[AIM OF THE TASK]
Please output the records below in full, exactly as given, but without the images.

━━━━━━━━━━

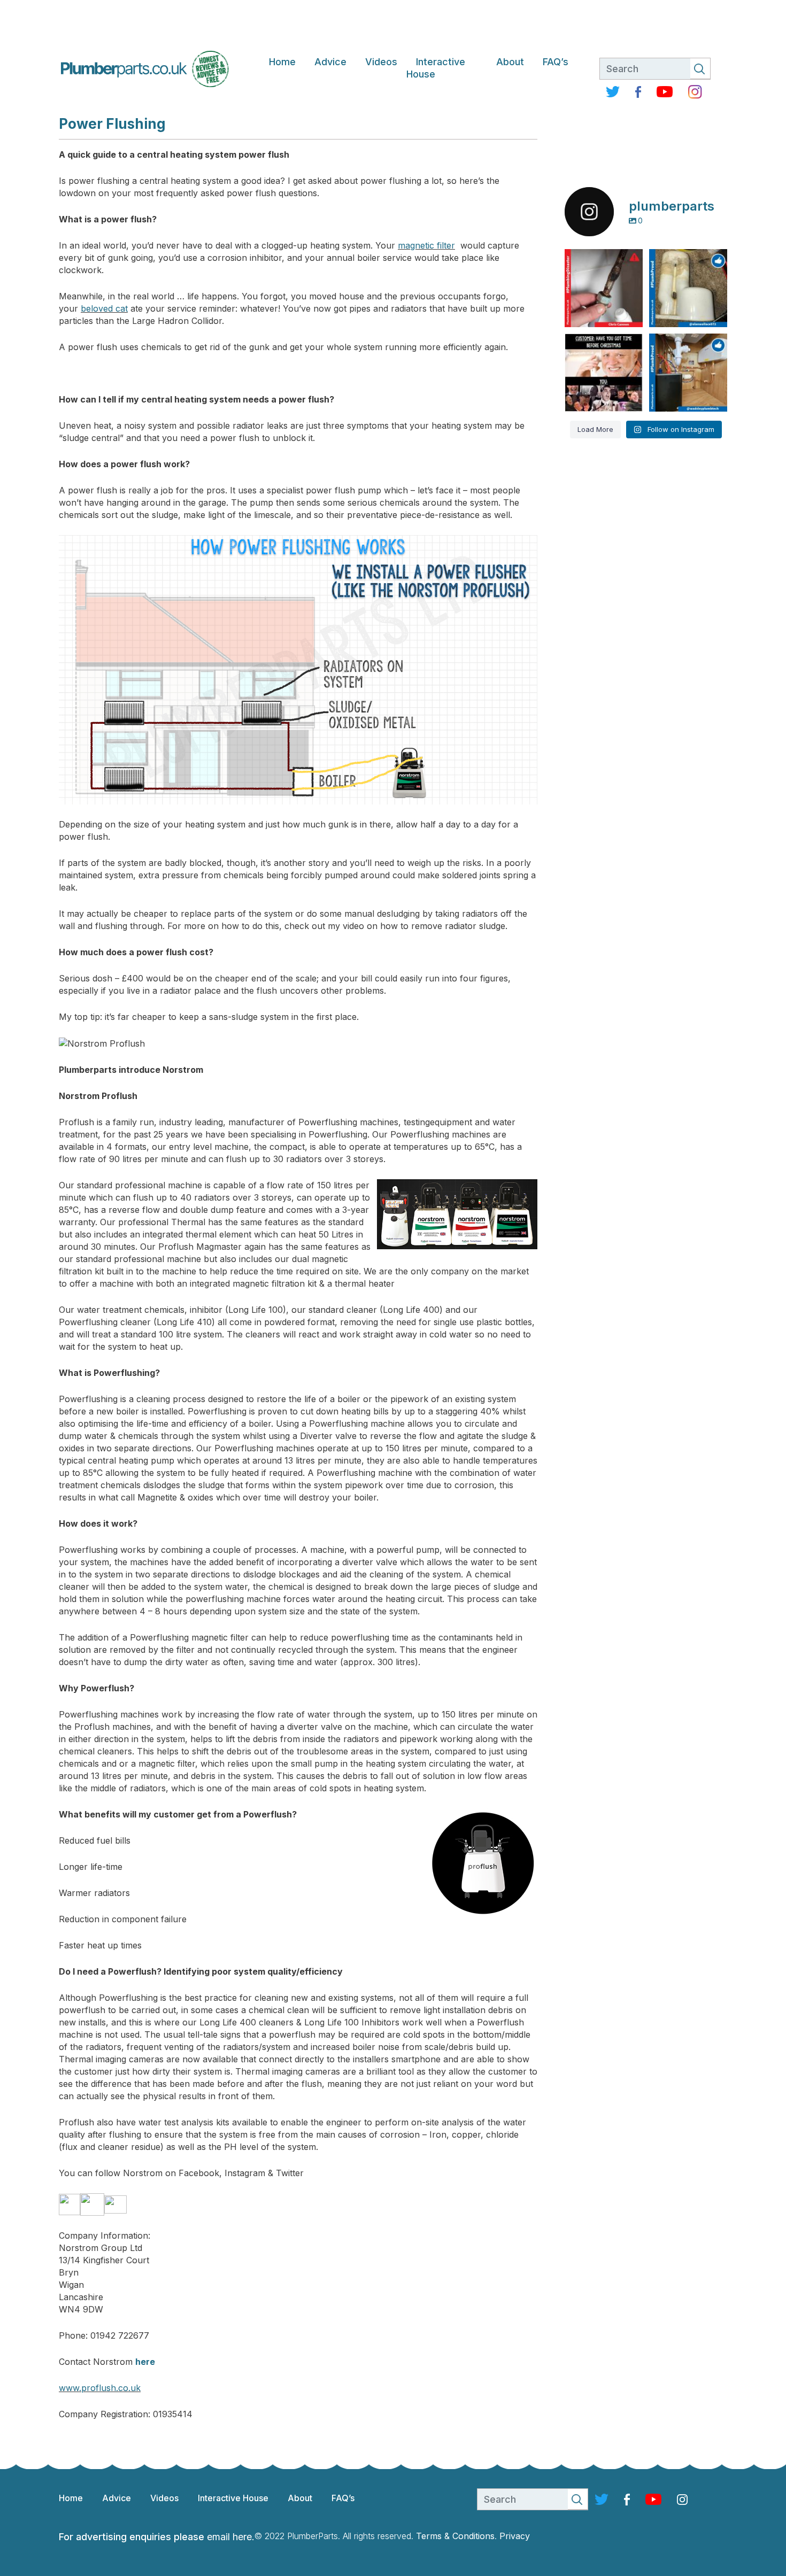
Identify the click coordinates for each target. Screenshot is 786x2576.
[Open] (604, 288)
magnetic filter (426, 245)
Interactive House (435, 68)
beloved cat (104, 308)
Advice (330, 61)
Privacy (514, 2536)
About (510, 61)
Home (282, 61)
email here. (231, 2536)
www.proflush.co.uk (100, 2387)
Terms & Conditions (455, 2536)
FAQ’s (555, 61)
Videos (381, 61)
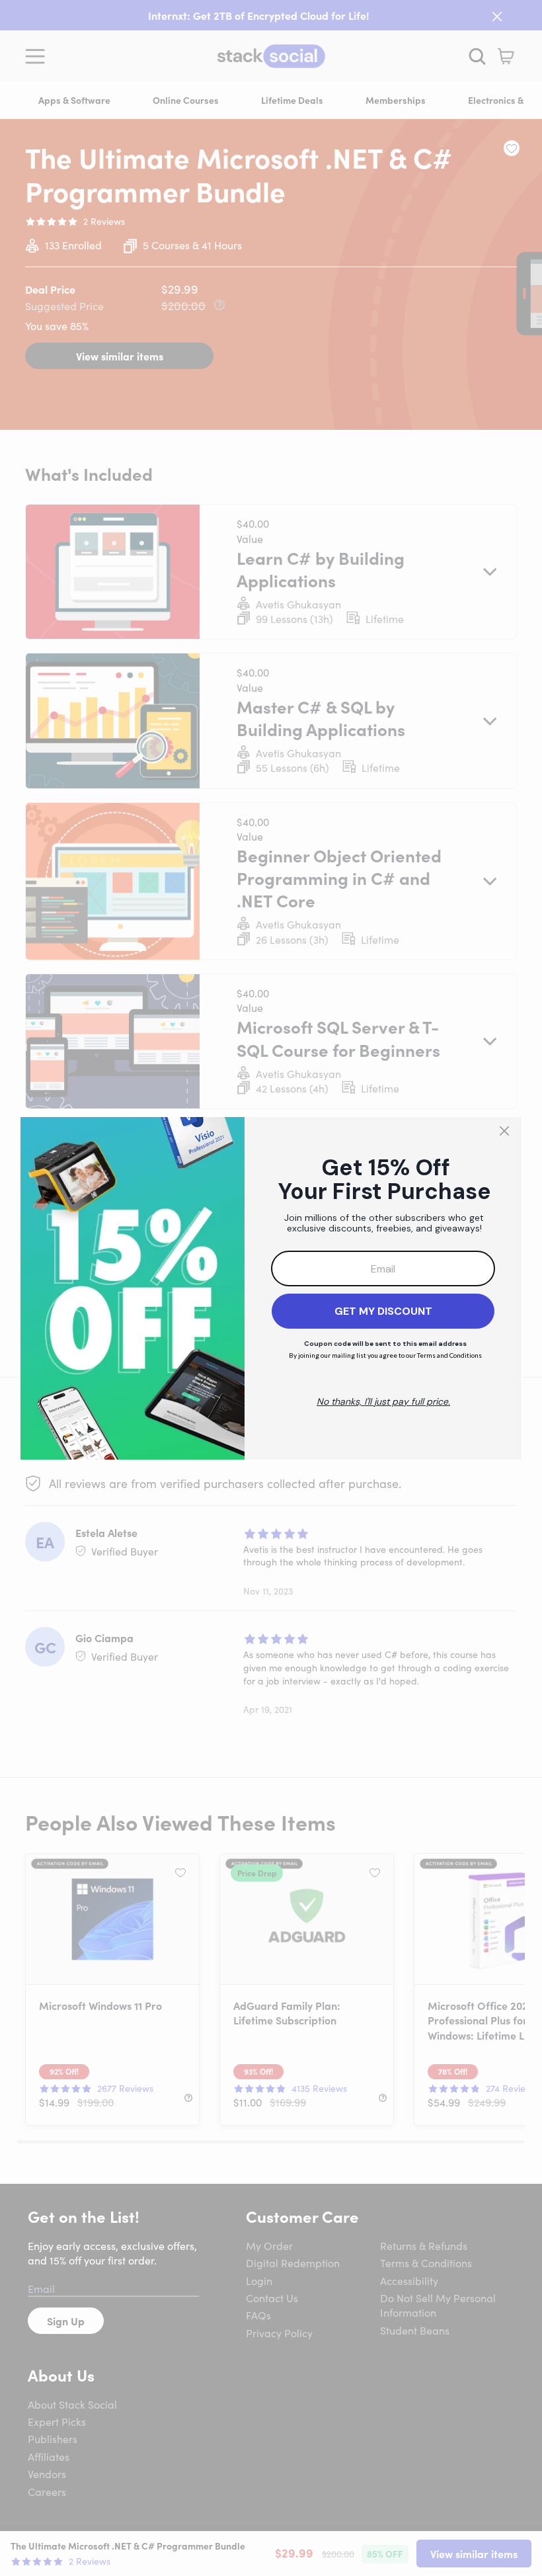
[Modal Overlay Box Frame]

━━━━━━━━━━

[OUTPUT OF THE TASK]
Identify the click coordinates for each target. Screenshot is 786x2576.
[Open] (604, 288)
magnetic filter (426, 245)
Interactive House (435, 68)
beloved cat (104, 308)
Advice (330, 61)
Privacy (514, 2536)
About (510, 61)
Home (282, 61)
email here. (231, 2536)
www.proflush.co.uk (100, 2387)
Terms & Conditions (455, 2536)
FAQ’s (555, 61)
Videos (381, 61)
[Modal Overlay Box Frame]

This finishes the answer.